Personally, I think fortune-telling is bunk (I see claims of ‘seeing the future’ as a grave misunderstanding about the nature of time), but you can’t actually tell these people that, now can you?
I must have looked wary because he continued (still clutching my hand) more earnestly, “You have a very long life-line and will live a long time with happy life and successful. You will have three lucky news in December. There are two men who love you – one loves you too much and the other is bullshit but you won’t know it for some time.”
No, I think I can see the source of the bullshit just fine, but thanks.
“Now, if you will pay me $40, you will have happy life.”
I stared at his beads for a moment, idly wondering if they ever got caught in his chest hair and asked “Does that mean that I’m not going to have a happy life if I don’t pay you $40? ‘Cause I got some bad news for you, my friend.”
“Well how much do you have?”
“Nothing. I will pay you nothing. I resent being hustled.”
Awesome. I’m still going to live a long life, though. Everyone on both sides of my family has lived past 90 (except the ones that had accidents and died young, but for genetics purposes, they don’t count), so unless the asbestos exposure gets me first I’ve got every reasonable expectation of living far, far beyond my usefulness.
Later, as I was sitting in the laundromat waiting for the dryers to finish, a guy wearing a T-shirt expressing his patriotic disdain for anyone of Middle-Eastern ancestry, wandered in and demanded I give him money. “My phone ran out of minutes,” he said, shaking his pink Razr at me for emphasis. “I need ten bucks. Please, sir.”
“Sir? You need to work on your panhandling skills, kid. Scoot.”
Actually, I was more of an asshole than he’d imagined. A few minutes later, after I watched him buy some meth from the tranny hooker who hangs out in front of the coffee shop (I guess he got someone to give him some money after all), I called the cops and gave them a very detailed description of him, his meth, and his t shirt.
My laundry done, I headed back home – only to arrive right as the school across the street was letting out and all the parking was being taken up by waiting parents.
Except one space, which I slipped into ahead of the lady who was trying to make an illegal U turn in her minivan despite the heavy traffic and nearby police cruiser.
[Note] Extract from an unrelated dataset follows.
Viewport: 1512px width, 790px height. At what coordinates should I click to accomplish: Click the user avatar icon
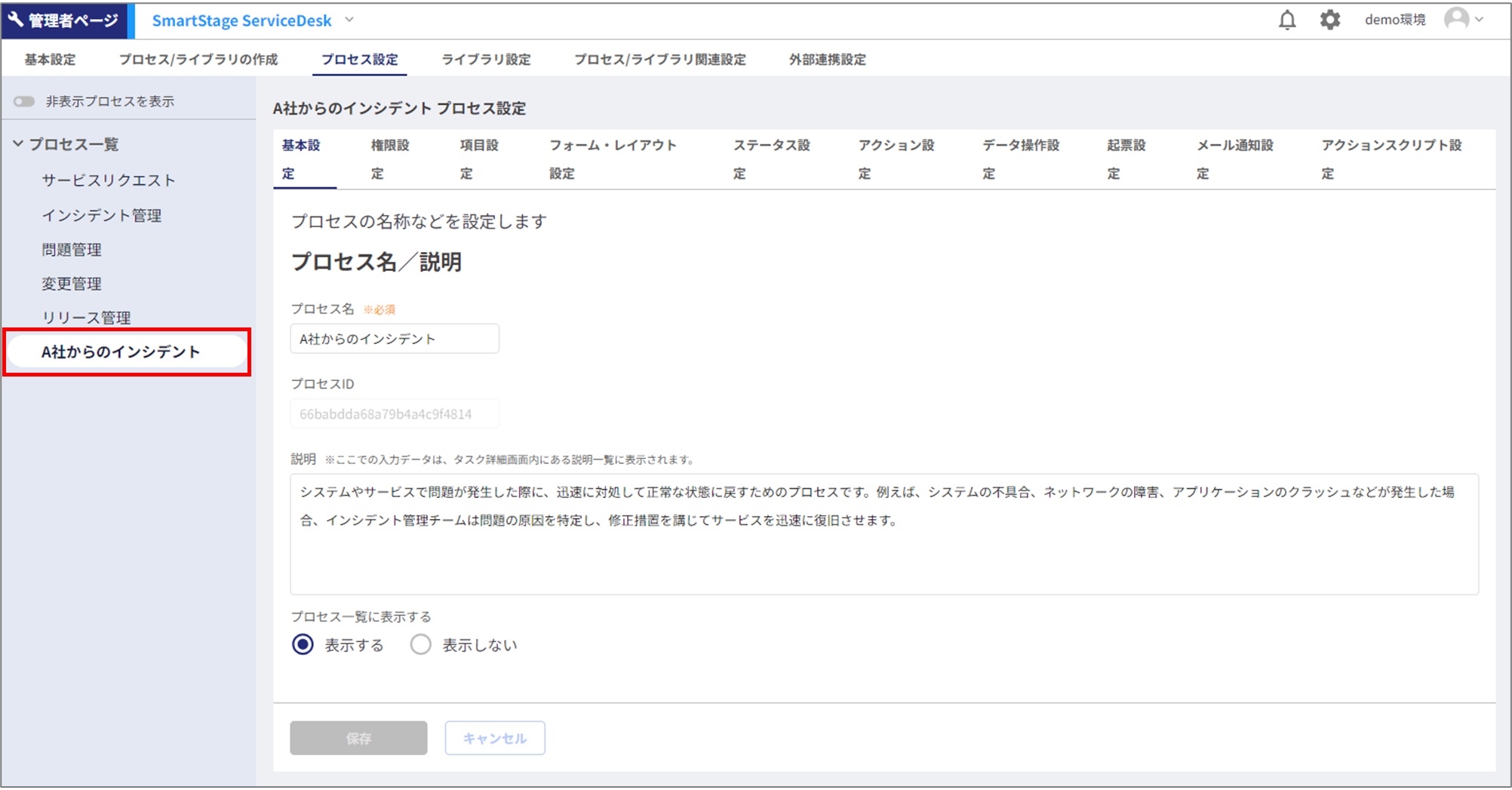(1456, 20)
“Hey!” she yelled out her window as I got out of the car and started to unload my laundry “I want that space!”
“I want one of those really ripped Calvin Klein models and a big tub of butter, but…” I trailed off with a gesture intended to convey my good-natured disappointment at the lack of condiment-covered male models roaming the streets of American cities.
Actually, I’m on a diet, so perhaps I should want a really ripped Calvin Klein model and a big tub of I Can’t Believe It’s Not Butter.
She glared at me for a moment and then yelled “Asshole!” before driving off.
Wow. Three times in one day and I’m not even wearing a costume.
Do I get a prize for that?
Oh, and happy Halloween.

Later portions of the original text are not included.